- **Exercise data**
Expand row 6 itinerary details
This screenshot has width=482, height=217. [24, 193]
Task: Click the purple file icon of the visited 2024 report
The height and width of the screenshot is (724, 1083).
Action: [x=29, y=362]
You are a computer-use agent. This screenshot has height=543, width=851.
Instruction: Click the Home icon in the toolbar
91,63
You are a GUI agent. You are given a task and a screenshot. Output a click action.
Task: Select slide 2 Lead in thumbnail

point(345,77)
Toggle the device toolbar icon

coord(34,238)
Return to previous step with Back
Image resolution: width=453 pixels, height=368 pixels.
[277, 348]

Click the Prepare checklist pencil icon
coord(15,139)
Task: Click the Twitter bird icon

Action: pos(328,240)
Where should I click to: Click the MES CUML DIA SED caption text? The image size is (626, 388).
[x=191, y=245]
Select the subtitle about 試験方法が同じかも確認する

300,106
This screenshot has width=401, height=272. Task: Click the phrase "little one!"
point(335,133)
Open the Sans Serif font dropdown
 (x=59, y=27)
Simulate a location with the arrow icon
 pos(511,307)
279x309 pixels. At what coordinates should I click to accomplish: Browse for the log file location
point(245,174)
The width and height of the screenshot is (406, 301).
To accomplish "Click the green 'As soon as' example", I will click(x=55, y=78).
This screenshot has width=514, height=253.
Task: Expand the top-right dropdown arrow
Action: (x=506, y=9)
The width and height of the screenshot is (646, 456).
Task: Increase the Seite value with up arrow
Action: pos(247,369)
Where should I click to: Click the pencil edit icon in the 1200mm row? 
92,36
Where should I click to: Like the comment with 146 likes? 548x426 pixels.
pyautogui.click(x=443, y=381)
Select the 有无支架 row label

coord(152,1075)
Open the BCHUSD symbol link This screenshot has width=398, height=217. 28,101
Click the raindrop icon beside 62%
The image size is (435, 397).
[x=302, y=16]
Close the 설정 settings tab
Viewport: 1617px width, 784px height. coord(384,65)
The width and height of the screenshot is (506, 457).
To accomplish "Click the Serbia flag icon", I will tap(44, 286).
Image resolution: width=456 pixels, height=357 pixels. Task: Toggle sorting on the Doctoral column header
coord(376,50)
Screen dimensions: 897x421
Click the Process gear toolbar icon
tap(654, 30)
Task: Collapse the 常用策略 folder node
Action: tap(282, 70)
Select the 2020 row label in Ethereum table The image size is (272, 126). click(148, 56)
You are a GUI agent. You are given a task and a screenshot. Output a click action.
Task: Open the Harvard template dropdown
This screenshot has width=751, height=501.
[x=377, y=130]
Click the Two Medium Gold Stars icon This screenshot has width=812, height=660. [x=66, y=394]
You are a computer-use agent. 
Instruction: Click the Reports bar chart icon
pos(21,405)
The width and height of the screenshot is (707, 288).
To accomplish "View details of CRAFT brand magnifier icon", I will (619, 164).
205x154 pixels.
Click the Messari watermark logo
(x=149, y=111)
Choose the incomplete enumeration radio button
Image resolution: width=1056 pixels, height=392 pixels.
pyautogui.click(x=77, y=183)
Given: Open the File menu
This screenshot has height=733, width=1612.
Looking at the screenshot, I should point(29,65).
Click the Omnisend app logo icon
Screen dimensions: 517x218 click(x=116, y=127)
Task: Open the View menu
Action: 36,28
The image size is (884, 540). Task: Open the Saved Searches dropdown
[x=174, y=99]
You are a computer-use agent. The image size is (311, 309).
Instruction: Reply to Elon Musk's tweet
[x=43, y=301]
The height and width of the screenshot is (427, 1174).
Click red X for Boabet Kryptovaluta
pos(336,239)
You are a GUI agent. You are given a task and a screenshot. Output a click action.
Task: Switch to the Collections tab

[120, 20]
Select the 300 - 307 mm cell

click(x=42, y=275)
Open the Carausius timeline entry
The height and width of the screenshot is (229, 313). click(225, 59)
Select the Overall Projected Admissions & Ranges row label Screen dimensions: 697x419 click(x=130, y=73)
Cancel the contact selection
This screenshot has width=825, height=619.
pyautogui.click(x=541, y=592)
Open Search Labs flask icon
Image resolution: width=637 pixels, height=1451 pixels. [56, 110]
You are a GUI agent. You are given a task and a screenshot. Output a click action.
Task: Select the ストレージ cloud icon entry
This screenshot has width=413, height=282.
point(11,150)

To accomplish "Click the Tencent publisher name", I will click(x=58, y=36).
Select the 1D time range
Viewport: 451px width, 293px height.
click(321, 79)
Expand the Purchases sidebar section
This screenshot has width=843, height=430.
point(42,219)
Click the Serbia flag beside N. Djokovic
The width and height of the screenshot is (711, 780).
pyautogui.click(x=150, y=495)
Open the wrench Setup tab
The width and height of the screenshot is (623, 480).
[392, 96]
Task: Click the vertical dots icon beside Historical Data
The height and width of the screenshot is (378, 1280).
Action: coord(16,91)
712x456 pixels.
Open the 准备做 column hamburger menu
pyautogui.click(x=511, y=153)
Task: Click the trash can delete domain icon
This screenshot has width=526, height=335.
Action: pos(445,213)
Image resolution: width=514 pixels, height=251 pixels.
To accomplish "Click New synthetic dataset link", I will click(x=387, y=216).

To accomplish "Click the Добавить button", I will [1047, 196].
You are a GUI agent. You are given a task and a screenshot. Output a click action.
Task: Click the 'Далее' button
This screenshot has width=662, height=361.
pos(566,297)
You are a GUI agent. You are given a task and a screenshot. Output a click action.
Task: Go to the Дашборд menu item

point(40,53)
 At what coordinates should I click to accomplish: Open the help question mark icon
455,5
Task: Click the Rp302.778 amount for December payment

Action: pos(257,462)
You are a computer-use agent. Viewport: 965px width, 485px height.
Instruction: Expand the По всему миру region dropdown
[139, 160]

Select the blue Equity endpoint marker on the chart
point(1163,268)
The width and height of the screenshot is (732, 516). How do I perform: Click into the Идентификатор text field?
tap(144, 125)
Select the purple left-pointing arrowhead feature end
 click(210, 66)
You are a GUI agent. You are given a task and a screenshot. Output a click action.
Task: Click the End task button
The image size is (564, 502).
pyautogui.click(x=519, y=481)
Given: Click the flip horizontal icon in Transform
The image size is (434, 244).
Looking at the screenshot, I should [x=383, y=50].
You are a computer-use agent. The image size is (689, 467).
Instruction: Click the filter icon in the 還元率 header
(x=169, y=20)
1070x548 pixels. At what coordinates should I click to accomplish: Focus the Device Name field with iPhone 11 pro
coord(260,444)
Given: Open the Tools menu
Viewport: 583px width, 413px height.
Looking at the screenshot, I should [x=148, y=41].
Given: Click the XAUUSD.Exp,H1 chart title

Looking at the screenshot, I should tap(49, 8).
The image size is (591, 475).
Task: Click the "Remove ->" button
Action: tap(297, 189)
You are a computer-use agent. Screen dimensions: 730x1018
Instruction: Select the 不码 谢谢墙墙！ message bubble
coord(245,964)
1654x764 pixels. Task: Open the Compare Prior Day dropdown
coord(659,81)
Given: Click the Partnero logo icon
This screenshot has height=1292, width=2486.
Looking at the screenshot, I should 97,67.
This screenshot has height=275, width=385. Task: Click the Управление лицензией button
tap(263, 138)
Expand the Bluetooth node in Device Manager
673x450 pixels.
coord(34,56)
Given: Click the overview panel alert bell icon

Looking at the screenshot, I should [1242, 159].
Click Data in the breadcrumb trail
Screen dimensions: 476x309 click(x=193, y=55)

- **Stated exercise**
Reproduce the records in the stretch from the line containing "The height and width of the screenshot is (427, 1174)." through the line containing "will click(x=387, y=216).", both of those lines included.

- **The reply**
The height and width of the screenshot is (427, 1174).
Click red X for Boabet Kryptovaluta
pos(336,239)
You are a GUI agent. You are given a task and a screenshot. Output a click action.
Task: Switch to the Collections tab

[120, 20]
Select the 300 - 307 mm cell

click(x=42, y=275)
Open the Carausius timeline entry
The height and width of the screenshot is (229, 313). click(225, 59)
Select the Overall Projected Admissions & Ranges row label Screen dimensions: 697x419 click(x=130, y=73)
Cancel the contact selection
This screenshot has width=825, height=619.
pyautogui.click(x=541, y=592)
Open Search Labs flask icon
Image resolution: width=637 pixels, height=1451 pixels. [56, 110]
You are a GUI agent. You are given a task and a screenshot. Output a click action.
Task: Select the ストレージ cloud icon entry
This screenshot has width=413, height=282.
point(11,150)

To accomplish "Click the Tencent publisher name", I will click(x=58, y=36).
Select the 1D time range
Viewport: 451px width, 293px height.
click(321, 79)
Expand the Purchases sidebar section
This screenshot has width=843, height=430.
point(42,219)
Click the Serbia flag beside N. Djokovic
The width and height of the screenshot is (711, 780).
pyautogui.click(x=150, y=495)
Open the wrench Setup tab
The width and height of the screenshot is (623, 480).
[392, 96]
Task: Click the vertical dots icon beside Historical Data
The height and width of the screenshot is (378, 1280).
Action: coord(16,91)
712x456 pixels.
Open the 准备做 column hamburger menu
pyautogui.click(x=511, y=153)
Task: Click the trash can delete domain icon
This screenshot has width=526, height=335.
Action: pos(445,213)
Image resolution: width=514 pixels, height=251 pixels.
To accomplish "Click New synthetic dataset link", I will click(x=387, y=216).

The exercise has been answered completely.